*Exercise details*.
State the number of lines that hold "coordinates" in the records below, with no other words.

*Information*.

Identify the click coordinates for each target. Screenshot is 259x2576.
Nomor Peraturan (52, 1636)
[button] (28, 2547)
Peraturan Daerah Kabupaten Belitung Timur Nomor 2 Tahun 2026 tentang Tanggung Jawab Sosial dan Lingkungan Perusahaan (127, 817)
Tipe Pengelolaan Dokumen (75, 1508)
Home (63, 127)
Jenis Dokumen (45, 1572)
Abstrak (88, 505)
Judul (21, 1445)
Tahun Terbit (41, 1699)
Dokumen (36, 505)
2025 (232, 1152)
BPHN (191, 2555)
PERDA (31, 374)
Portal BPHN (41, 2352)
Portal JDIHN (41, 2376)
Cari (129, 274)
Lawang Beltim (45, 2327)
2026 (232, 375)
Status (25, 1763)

* * *

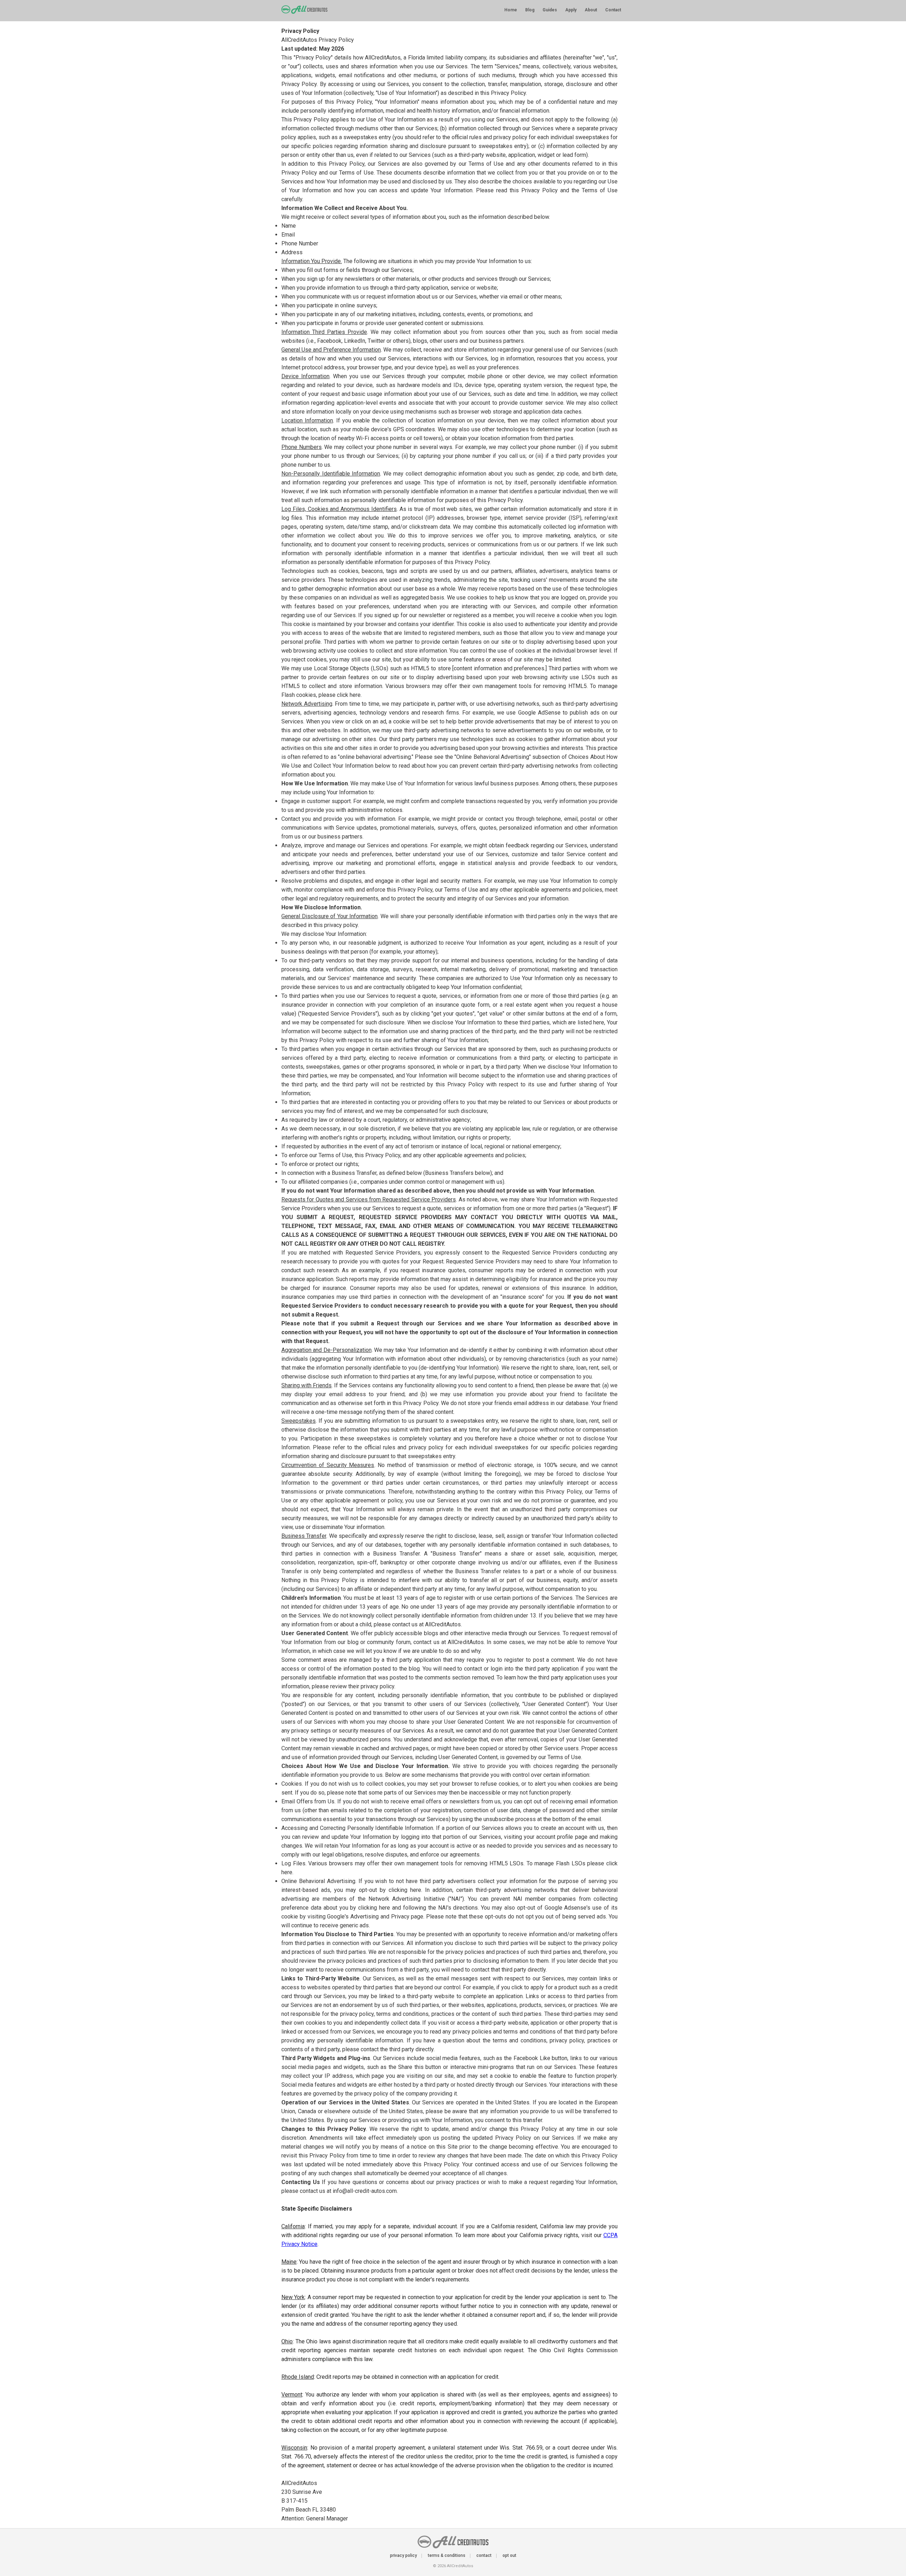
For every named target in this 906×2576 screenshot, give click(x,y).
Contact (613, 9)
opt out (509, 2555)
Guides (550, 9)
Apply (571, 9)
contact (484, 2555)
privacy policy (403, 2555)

...

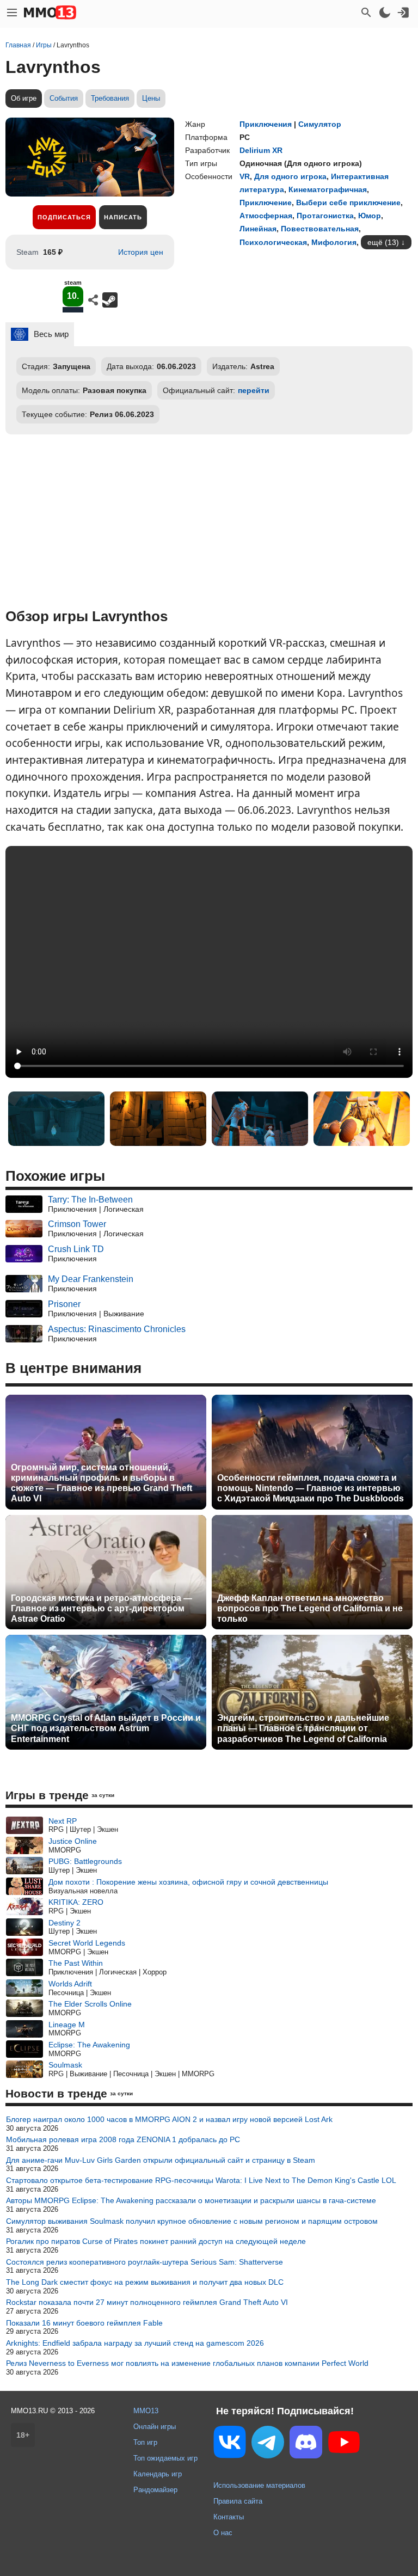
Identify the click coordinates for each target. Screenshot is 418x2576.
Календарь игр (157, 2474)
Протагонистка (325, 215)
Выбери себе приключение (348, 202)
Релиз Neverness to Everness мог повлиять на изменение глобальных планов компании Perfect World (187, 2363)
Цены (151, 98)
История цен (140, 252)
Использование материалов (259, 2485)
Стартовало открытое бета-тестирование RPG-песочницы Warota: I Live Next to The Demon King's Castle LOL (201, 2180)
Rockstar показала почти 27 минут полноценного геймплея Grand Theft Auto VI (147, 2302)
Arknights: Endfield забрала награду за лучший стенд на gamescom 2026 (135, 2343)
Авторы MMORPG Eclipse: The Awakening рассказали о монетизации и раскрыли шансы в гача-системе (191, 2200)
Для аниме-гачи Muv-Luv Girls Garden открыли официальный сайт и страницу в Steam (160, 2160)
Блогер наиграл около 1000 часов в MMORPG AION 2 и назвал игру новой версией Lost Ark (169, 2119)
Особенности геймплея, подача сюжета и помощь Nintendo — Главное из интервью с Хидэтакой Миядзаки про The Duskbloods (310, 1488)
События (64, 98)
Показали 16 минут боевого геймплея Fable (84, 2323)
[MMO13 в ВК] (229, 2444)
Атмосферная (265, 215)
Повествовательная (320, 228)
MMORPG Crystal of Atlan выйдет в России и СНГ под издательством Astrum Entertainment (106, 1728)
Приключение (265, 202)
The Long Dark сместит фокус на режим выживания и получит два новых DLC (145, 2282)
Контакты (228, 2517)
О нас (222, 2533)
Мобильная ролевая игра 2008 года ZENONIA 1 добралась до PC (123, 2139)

*Solution to the problem*.
2